• Your objective:
Set down the listing again, word for word.

• Record extracts:
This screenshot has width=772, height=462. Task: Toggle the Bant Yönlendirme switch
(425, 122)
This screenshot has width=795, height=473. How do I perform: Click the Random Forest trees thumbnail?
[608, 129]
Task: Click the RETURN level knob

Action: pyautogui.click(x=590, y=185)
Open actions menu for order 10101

• Task result:
This screenshot has width=772, height=462. Task: Toggle the Bant Yönlendirme switch
(425, 122)
This screenshot has width=795, height=473. How do I perform: Click the Random Forest trees thumbnail?
[608, 129]
Task: Click the RETURN level knob

Action: pyautogui.click(x=590, y=185)
Open actions menu for order 10101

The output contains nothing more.